- _Work order_: Images are to be excluded from the copy, and the records below reproduced word for word.
= Beginning of Section =
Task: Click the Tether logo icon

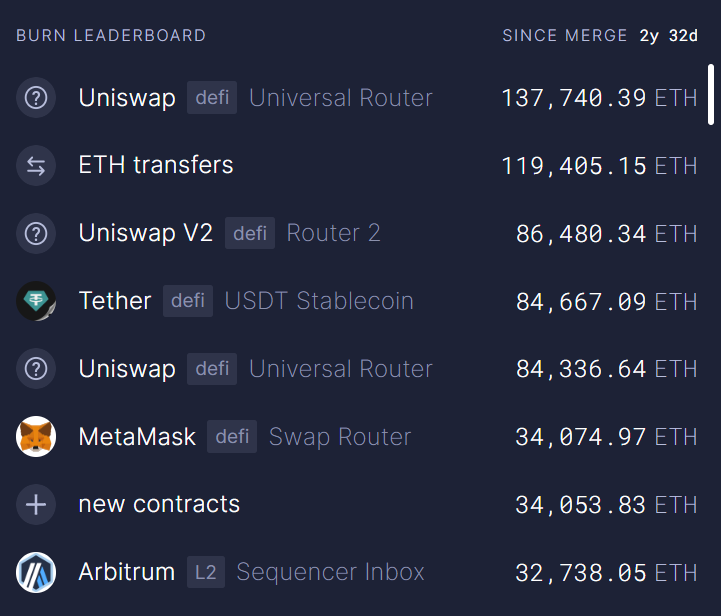Action: click(36, 301)
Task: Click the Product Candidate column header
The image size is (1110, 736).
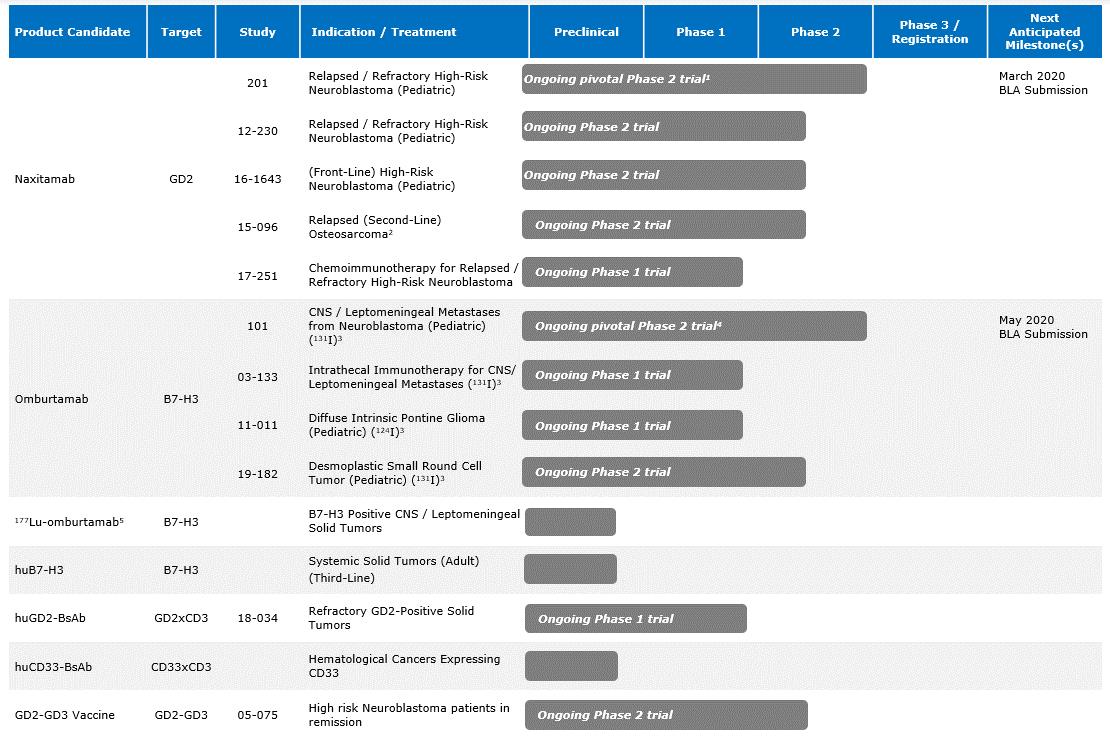Action: coord(73,32)
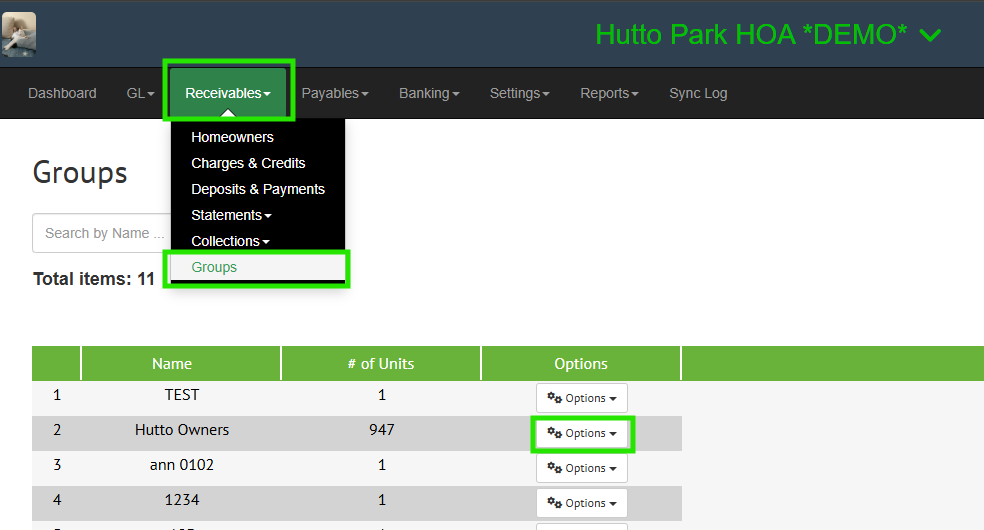Image resolution: width=984 pixels, height=530 pixels.
Task: Open Options for Hutto Owners group
Action: point(581,433)
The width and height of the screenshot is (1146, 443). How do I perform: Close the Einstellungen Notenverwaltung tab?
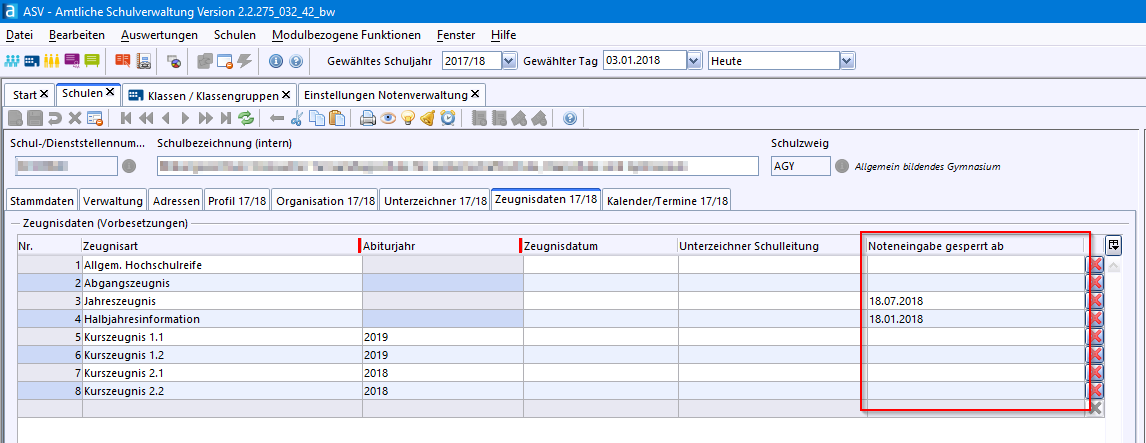pyautogui.click(x=476, y=94)
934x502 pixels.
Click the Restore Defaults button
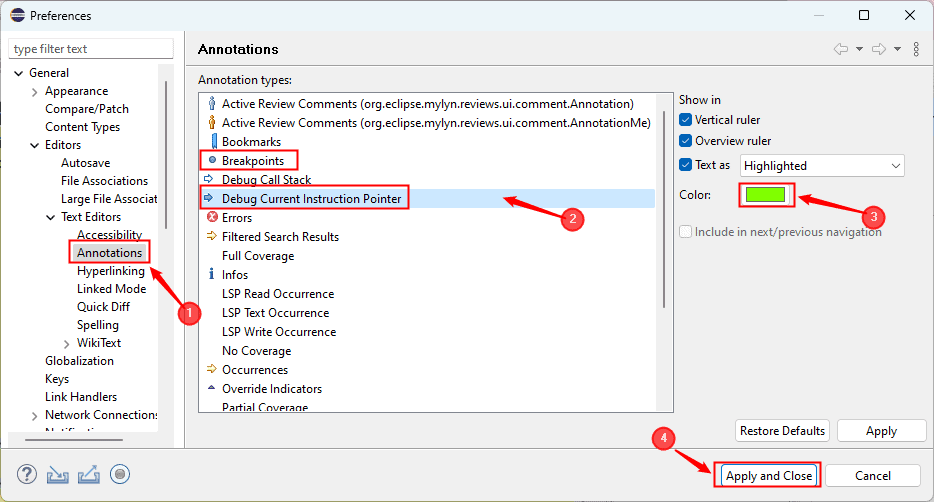[783, 431]
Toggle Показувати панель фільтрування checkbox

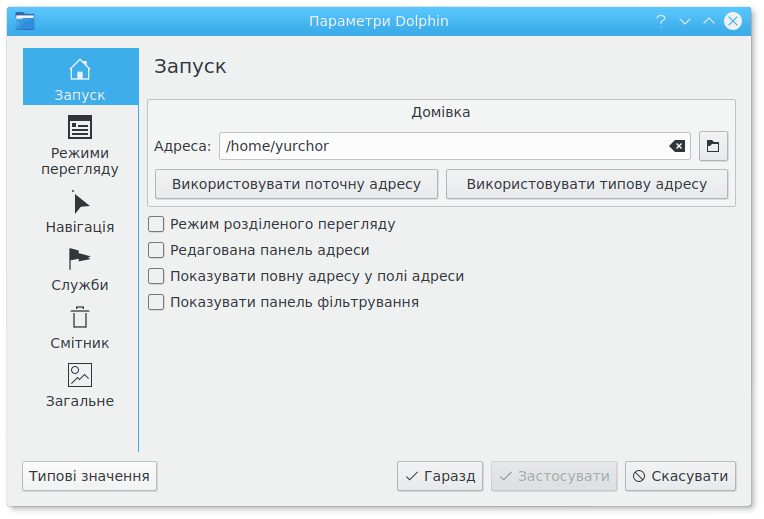156,302
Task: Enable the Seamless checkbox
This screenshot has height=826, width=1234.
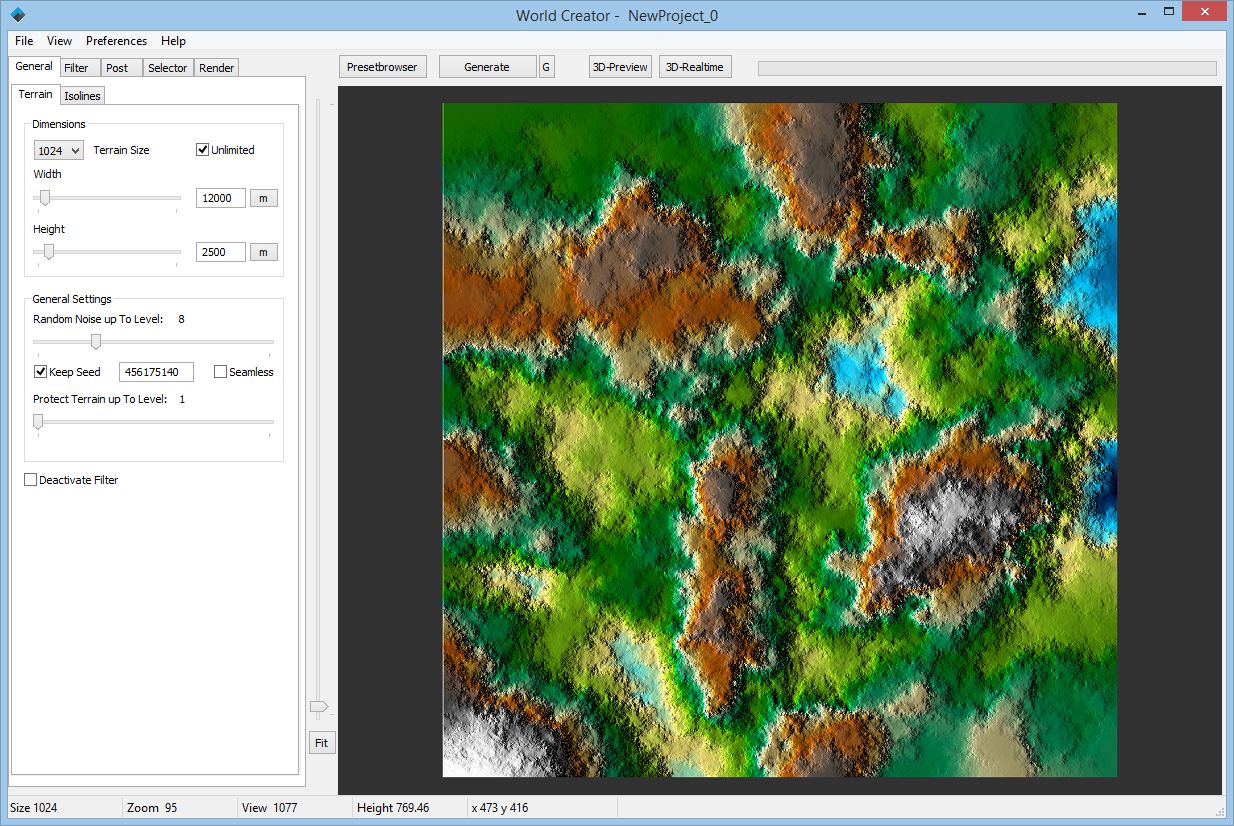Action: pos(219,371)
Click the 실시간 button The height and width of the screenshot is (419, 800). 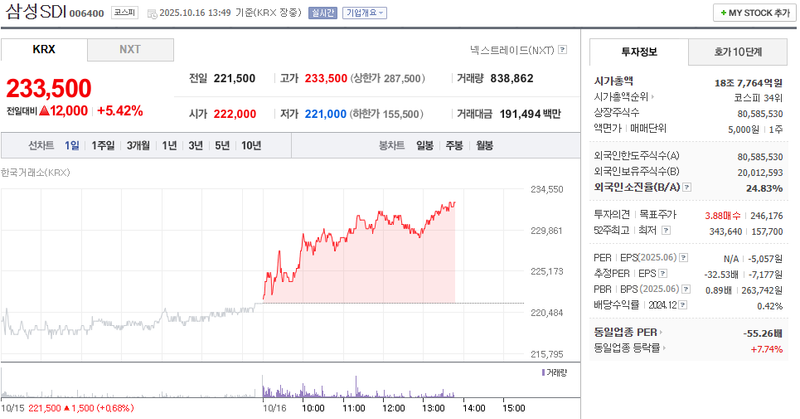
= End of Section =
- _Exercise solution_:
Task: Click the Tether logo icon

Action: click(36, 301)
Task: Click the Product Candidate column header
The image size is (1110, 736).
Action: coord(73,32)
Image resolution: width=984 pixels, height=530 pixels.
Task: Open Options for Hutto Owners group
Action: point(581,433)
The width and height of the screenshot is (1146, 443). How do I perform: Close the Einstellungen Notenverwaltung tab?
pyautogui.click(x=476, y=94)
934x502 pixels.
Click the Restore Defaults button
[783, 431]
Toggle Показувати панель фільтрування checkbox

156,302
Task: Enable the Seamless checkbox
This screenshot has height=826, width=1234.
Action: pos(219,371)
Click the 실시간 button The height and width of the screenshot is (419, 800). 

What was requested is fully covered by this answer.